The server can be implemented using any technology that can handle real-time communication, such as Node.js.

What is the Session Description Protocol (SDP)?

The Session Description Protocol (SDP) is a format used to describe the media streams that will be exchanged between peers in a WebRTC session. It is a key/value protocol with a new line after each value. It will feel similar to an INI file. A Session Description contains zero or more Media Descriptions. Mentally you can model it as a Session Description that contains an array of Media Descriptions.

Interpreting SDP:- Every line in a Session Description will start with a single character, ie key. It will then be followed by an equal sign. Everything after that equal sign is the value followed by a new line.

The Session Description Protocol defines all the keys that are valid.
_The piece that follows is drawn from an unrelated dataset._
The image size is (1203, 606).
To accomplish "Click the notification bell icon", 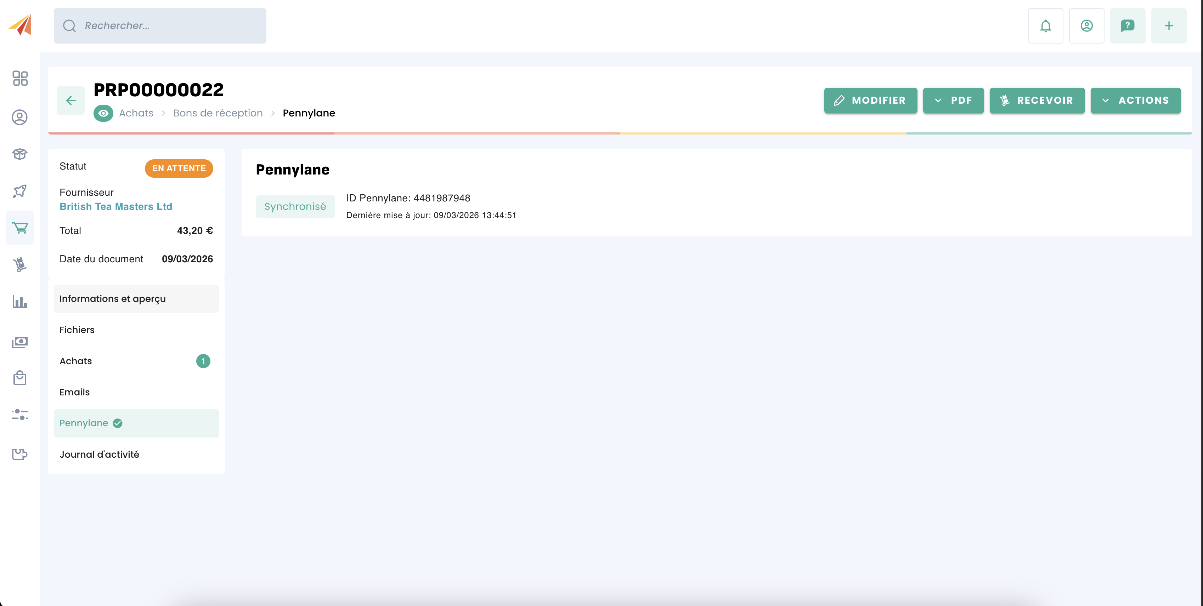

You can only use letters for keys as defined in the protocol. These keys all have significant meanings, which will be explained later.

Take this Session Description excerpt.

a=my-sdp-value
a=second-value

You have two lines. Each with the key a. The first line has the value my-sdp-value, and the second line has the value second-value.

How WebRTC uses SDP

The internal implementation of SDP is abstracted by the RTCPeerConnection object, now the question that arises is how WebRTC uses the Session Description Protocol.

What are Offers and Answers?

In WebRTC, the offer/answer model is used to negotiate the session parameters between the peers. The session description is exchanged using SDP (Session Description Protocol) and is used to describe the media streams that will be exchanged between the peers.

This exchange is handled using Interactive Connectivity Establishment (ICE, a protocol that lets two devices use an intermediary to exchange offers and answers even if the two devices are separated by Network Address Translation (NAT).

Each peer, then, keeps two descriptions on hand: the local description, describing itself, and the remote description, describing the other end of the call.

2 . Connecting

What are the challenges?

To overcome the challenges associated with p2p communication WebRTC uses the ICE framework which finds the best way for communication as it may need to bypass the firewall, allocate unique addresses, and relay data if the router doesn’t permit it.

ICE Agent publishes the ways it is reachable known as candidates. ICE then takes up the responsibility to find the communication pairs that work.

The are a lot of Network behaviors that ICE overcomes and are worth exploring.

Peers in different networks For the majority of peer-to-peer communication peers will be located in different networks in the image below there are two distinct networks over the public internet with two hosts

For the hosts in the same network, it is very easy to connect. Communication between 192.168.0.1 -> 192.168.0.2 them is easy. These two hosts can connect to each other without any outside help.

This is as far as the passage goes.